Rosenberg points out the following:

One-quarter of bank credit available for businesses has totally vanished during this intense debt deleveraging cycle (and nobody, including the Fed, knows why this credit contraction is ongoing — see Small-Business Lending is Down, But Reasons Still Elude the Experts on page B3 of the NYT; although in the article, Mr. Dunkelberg is quoted as saying:

“Credit’s not the issue, customers are the issue” in reference to the view that with capex plans near a 35-year low, the demand for loans is unusually low.

The New York Times article referred to is by Sewell Chan and is available here.

The comparison of the current situation to the two immediately preceding recessions is seen with a different perspective in the following graph from the St. Louis Fed:

It is noteworthy that C&I loan activity grew more rapidly going in to the current recession and also fell more rapidly as the recession ended. There is also a hint that the C&I loan activity may be bottoming. If this is the case, this recession would also see an upturn in C&I loan activity sooner this time than for the last two prior downturns, which saw loan activity bottoming after a period of time over three years from the peak.
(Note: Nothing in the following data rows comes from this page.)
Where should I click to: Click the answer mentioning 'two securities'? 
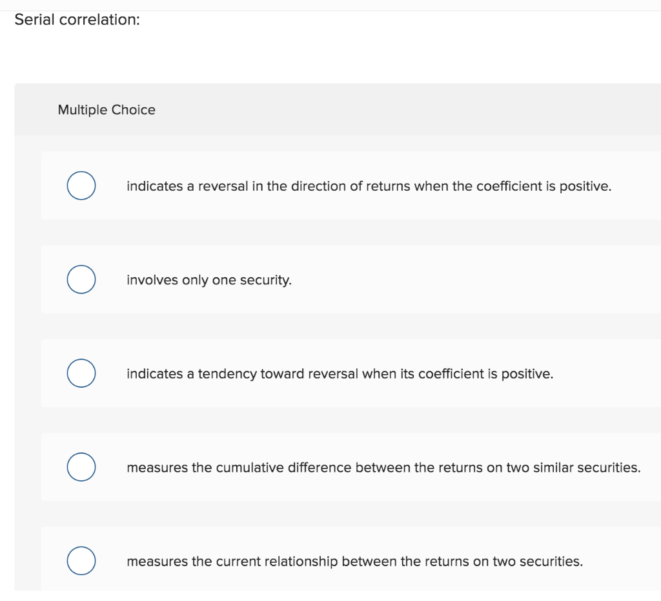tap(355, 562)
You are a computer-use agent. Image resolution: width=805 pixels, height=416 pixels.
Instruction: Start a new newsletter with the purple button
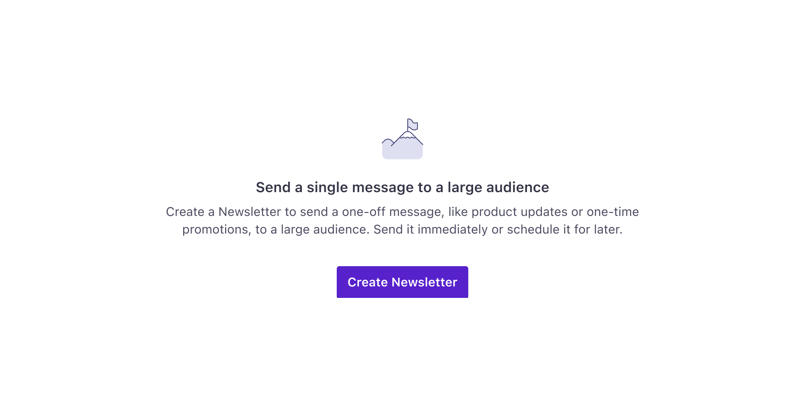(402, 282)
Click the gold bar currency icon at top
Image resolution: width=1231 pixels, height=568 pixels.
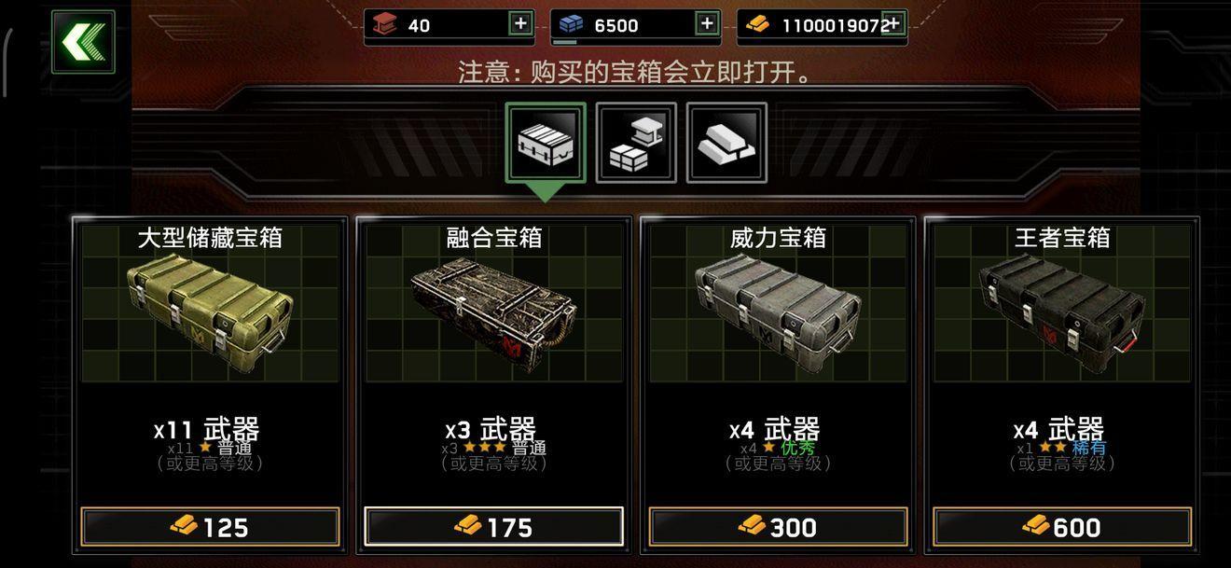click(757, 24)
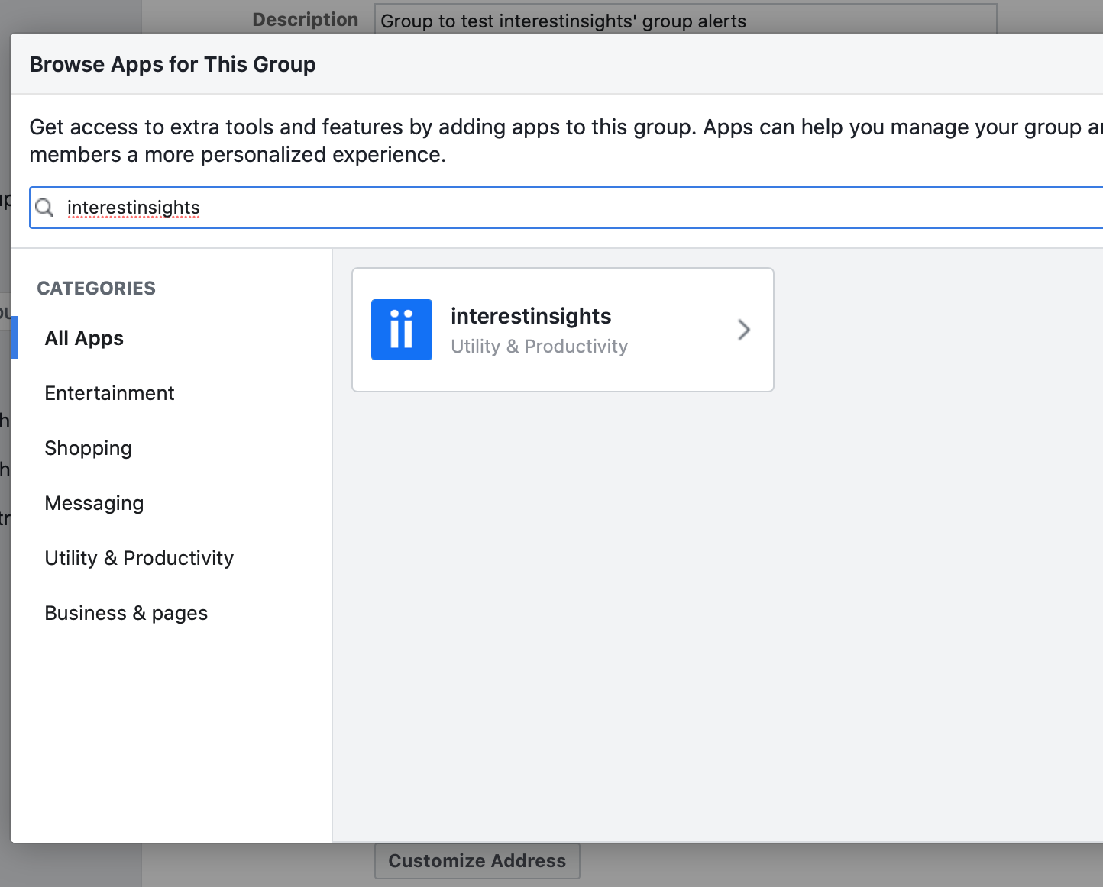Select the All Apps category
This screenshot has height=887, width=1103.
(84, 338)
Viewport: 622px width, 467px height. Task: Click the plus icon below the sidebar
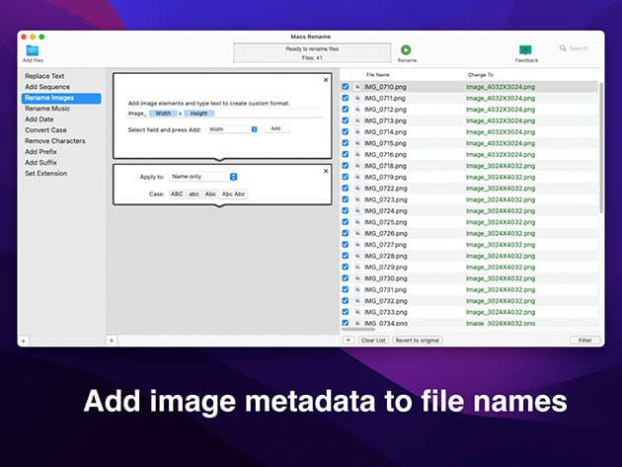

So where is all the lost C&I loan activity? The following graph tells the story:

The decline in C&I lending by banks is $400 billion and the increase in government securities held by banks is $400 billion. That match is no coincidence. Bank analyst Chris Whalen has recently argued that the Fed should raise short term interest rates to encourage economic growth. I expect this relationship is exactly what he was looking at.

The effect that Whalen is looking for is a flattening of the treasury yield curve to diminish the profitability of banks borrowing at near zero rates and buying treasuries with interest rate spreads of 2% to 3%+. If the carry trade within the treasury yield curve becomes less attractive, banks could start looking for opportunities in C&I. See article and video clip here.
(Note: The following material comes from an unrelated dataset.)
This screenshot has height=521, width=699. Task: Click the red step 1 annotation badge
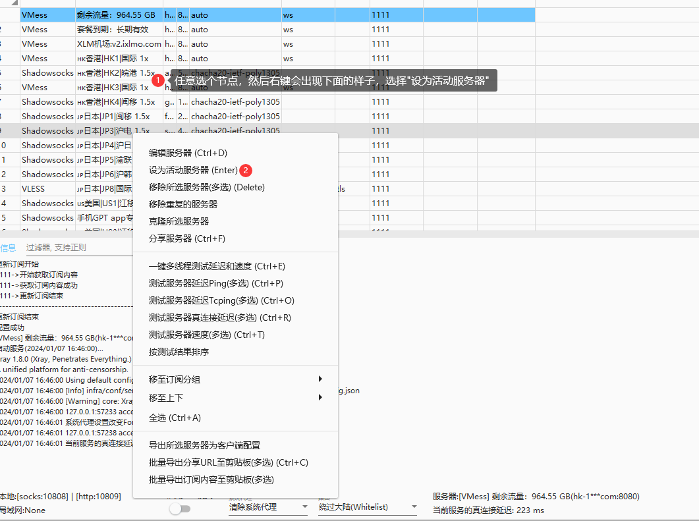(x=157, y=80)
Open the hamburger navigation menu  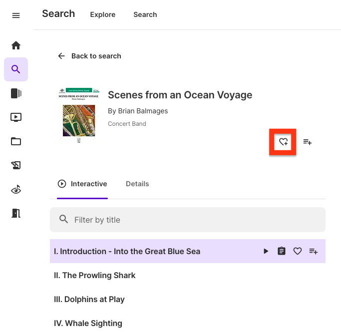[x=16, y=15]
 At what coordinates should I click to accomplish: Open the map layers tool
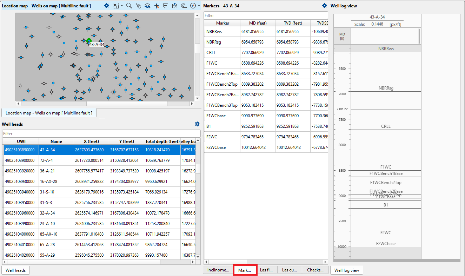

What is most curious about the Whalen proposal is that steep yield curves are usually predecessors to periods of economic growth and flat yield curves precede recessions. He is apparently seeing a different dynamic now.

The following graph from Smart Money shows the yield curve as of July 13:

For interactive graphic, click here.

Of course, the entire argument will fail if there is no demand and that is the point raised in the Chan article in the NYT. Loan demand is weak, according to that article.

In the Rosenberg graph it is seen that the recovery of C&I loan activity after recessions in the 1970s and 1980s was much more rapid ("V" shaped) than in the 1990s and early 2000s (broad "U" shaped). Is the starting of a "V" shape this time going to see follow through?

The behavior of the C&I loan activity graphs parallels the shape of employment recovery curves. The broad "U" shapes correspond to the "jobless" recoveries after the 1990-91 and 2001 recessions.

The employment and C&I loan activity curves will probably follow the same paths in the coming quarters because both will reflect the path of new business activity.